## Exercise requirements
Recast the material from its start through the line containing "[x=89, y=353]" as a Markdown table with the columns Row and Line, numbering each line and skipping blank ones.
____________
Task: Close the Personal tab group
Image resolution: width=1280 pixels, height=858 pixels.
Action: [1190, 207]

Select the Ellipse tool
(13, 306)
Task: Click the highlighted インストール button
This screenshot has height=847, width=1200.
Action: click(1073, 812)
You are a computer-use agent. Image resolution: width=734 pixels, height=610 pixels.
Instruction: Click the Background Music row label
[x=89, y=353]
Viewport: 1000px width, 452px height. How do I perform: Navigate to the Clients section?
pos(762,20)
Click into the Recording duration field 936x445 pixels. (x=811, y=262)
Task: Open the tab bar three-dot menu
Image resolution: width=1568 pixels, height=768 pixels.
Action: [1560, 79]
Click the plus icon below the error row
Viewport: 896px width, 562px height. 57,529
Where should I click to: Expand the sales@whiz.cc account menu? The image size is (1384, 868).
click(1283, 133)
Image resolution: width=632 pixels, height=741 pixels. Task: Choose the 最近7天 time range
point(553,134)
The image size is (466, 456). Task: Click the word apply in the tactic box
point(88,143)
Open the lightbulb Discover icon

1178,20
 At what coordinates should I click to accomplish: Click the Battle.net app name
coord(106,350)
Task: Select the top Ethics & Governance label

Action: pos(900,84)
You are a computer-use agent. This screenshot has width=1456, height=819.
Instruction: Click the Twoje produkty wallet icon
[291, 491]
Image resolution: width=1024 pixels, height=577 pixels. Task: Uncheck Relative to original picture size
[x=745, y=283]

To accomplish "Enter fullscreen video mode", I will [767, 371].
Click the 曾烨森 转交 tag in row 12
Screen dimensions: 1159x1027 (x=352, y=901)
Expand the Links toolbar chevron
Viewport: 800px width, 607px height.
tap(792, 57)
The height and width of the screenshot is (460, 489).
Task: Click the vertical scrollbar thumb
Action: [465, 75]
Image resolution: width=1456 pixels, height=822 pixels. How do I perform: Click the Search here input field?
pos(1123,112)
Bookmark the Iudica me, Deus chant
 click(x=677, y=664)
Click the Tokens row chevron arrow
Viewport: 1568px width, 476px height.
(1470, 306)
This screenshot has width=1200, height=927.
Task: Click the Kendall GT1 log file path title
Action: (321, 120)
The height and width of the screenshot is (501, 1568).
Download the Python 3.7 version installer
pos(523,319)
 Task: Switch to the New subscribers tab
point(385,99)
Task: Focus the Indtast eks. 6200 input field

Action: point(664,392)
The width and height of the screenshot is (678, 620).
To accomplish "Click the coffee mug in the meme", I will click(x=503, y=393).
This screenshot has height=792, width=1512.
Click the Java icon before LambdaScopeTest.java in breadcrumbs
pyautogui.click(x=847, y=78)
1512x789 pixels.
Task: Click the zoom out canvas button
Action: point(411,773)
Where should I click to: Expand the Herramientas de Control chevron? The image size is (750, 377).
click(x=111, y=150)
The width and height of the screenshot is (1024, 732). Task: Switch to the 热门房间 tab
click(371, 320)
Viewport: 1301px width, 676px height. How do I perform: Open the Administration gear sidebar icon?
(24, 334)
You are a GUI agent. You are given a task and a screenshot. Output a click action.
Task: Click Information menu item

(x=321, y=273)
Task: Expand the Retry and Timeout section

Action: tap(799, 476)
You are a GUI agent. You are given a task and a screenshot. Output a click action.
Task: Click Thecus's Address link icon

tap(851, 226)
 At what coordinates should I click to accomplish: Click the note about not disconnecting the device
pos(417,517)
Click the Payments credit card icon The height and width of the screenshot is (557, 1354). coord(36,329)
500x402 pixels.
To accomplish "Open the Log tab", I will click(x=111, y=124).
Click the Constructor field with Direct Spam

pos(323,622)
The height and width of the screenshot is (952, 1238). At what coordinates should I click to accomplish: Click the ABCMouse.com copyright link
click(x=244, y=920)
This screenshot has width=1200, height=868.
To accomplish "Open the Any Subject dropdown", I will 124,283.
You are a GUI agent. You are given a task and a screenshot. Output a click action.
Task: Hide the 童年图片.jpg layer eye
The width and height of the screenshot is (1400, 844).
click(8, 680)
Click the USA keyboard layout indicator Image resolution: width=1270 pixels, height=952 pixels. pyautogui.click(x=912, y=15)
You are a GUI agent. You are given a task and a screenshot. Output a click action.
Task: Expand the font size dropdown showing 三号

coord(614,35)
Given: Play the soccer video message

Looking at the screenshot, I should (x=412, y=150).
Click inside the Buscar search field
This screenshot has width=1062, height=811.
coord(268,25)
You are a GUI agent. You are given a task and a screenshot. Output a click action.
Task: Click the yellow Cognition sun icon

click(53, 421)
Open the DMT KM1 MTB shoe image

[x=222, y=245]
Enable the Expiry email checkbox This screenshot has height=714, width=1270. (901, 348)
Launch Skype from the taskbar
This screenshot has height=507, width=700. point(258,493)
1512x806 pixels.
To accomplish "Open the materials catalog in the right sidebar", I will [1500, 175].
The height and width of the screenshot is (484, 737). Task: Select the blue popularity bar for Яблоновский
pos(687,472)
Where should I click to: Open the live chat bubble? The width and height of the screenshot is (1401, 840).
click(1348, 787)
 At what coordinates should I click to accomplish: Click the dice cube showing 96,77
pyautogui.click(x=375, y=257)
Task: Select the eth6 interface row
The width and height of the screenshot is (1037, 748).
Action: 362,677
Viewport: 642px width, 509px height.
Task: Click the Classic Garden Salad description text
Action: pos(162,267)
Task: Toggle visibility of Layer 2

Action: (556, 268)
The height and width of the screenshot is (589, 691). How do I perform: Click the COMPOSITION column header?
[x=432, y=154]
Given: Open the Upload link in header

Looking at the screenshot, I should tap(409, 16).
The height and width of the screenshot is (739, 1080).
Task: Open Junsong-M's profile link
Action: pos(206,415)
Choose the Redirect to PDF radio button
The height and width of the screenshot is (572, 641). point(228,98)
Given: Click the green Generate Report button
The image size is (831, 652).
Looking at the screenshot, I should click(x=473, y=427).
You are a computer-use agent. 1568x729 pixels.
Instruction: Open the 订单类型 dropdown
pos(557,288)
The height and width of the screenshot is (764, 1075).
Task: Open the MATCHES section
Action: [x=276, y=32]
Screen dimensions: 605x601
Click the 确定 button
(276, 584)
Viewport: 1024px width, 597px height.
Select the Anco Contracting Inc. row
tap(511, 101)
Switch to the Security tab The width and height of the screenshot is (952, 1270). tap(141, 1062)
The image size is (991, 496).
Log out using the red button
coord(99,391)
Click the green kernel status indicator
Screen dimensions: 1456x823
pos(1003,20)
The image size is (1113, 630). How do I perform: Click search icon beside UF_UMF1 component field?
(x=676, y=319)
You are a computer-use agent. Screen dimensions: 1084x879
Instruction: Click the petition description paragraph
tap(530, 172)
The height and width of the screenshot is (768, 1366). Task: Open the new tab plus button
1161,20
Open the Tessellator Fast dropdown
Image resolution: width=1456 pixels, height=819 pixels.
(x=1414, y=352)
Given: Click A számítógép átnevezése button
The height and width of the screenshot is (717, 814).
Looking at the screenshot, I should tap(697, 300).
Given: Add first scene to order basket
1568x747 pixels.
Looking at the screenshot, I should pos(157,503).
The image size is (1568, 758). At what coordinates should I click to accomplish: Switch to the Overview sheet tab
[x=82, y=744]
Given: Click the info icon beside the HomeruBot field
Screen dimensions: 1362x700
____________
## Output of the task
| Row | Line |
|---|---|
| 1 | Task: Close the Personal tab group |
| 2 | Image resolution: width=1280 pixels, height=858 pixels. |
| 3 | Action: [1190, 207] |
| 4 | Select the Ellipse tool |
| 5 | (13, 306) |
| 6 | Task: Click the highlighted インストール button |
| 7 | This screenshot has height=847, width=1200. |
| 8 | Action: click(1073, 812) |
| 9 | You are a computer-use agent. Image resolution: width=734 pixels, height=610 pixels. |
| 10 | Instruction: Click the Background Music row label |
| 11 | [x=89, y=353] |